Chad Cocking | A Week In Pictures
Wow, what a difference a week makes! Reading back through last week’s blog, that period felt like a world away. Despite the title of this week’s blog, the tough conditions we faced were entirely due to the good fortune of having eventually received the first meaningful rains of the season.
Collectively, Tanda Tula Safari Campreceived 54mm – with some areas of the concession receiving almost double that – of precious rain this week which resulted in our usually-dry Nhlaralumi riverbed actually becoming a river for two days! It was the most incredible morning to wake up to, to find that the riverbed was still dry, deliver the tea and coffee to the guests, and then look back up and see that the river was suddenly flowing!
We spent the morning following the headwater of the flood as it made its way north through the reserve with enough water to ensure that even the dry sands of the riverbed couldn’t swallow it all. The same story played out the next morning subsequent to some nice follow-up rains the next night. More importantly for the area, this rain had the desired effect of imparting a much-needed green tinge to the winter-parched landscapes of the central Timbavati Private Nature Reserve; looking back to only seven days ago, the landscapes showed the most remarkable transformations. Green shoots emerging from the red soils, trees in various stages of budding new leaves, and almost all of the natural pans once more brim-full of water. Together, with the arrival of the woodlands kingfishers (17th November), red-backed shrikes (19th November), and even reports of European Rollers, we also had our first sightings of new-born impalas this week (19th November). Collectively, all of these signs point to only one thing; summer has arrived!

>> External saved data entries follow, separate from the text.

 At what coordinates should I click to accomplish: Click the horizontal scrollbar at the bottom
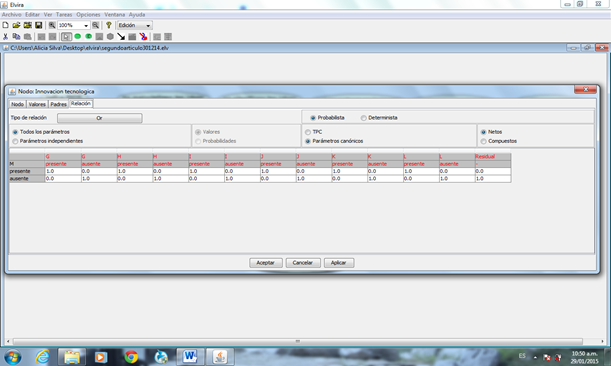298,341
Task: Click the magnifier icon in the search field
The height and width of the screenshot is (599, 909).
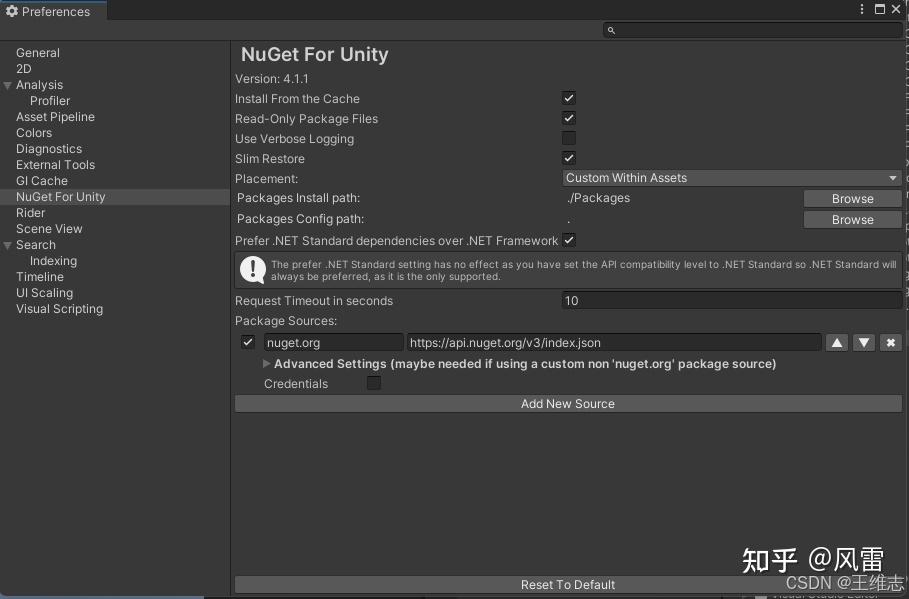Action: pyautogui.click(x=611, y=30)
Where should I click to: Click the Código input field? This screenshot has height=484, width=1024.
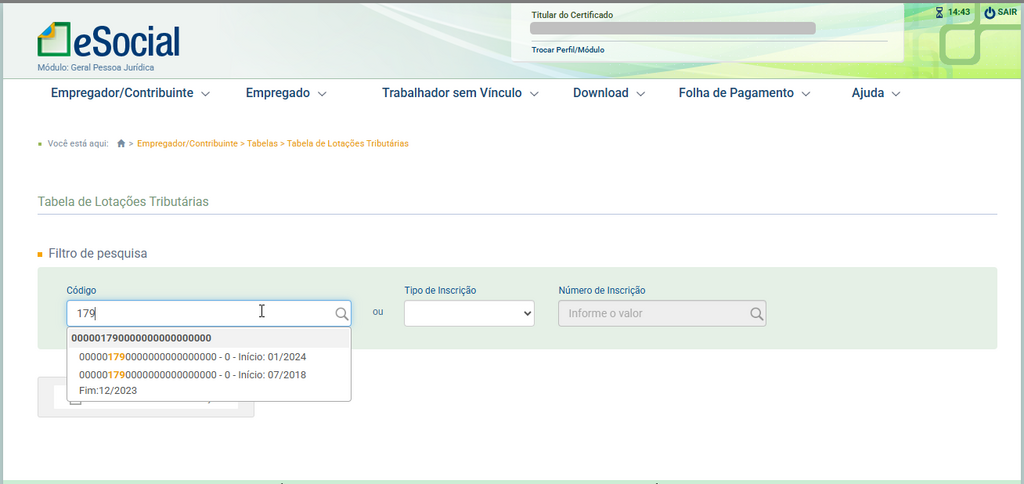200,314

Despite all of the positive news for the bush and the long-term functioning of this part of the Greater Kruger, the conditions that followed the rain did make our lives a little more difficult. Whereas last week the waterhole in front of camp was abuzz with activity, the rain meant that water was now freely available across the Timbavati Private Nature Reserveand the animals began dispersing. Due to the fact that the initial rains were concentrated more in the west, many of the herbivorous animals moved off in search of fresh food, leaving the eastern sections very quiet. As the week pressed on and the rain fell more evenly across the reserve, the animals started playing along in the east once again. We also had to be far more sensitive following the bigger rains at the end of the week, and as a result of this, we were not able to go driving off-road after the animals, and that did make for some temporary challenges, but as always, the animals too played their part, and despite these limitations, we still managed to see some good game.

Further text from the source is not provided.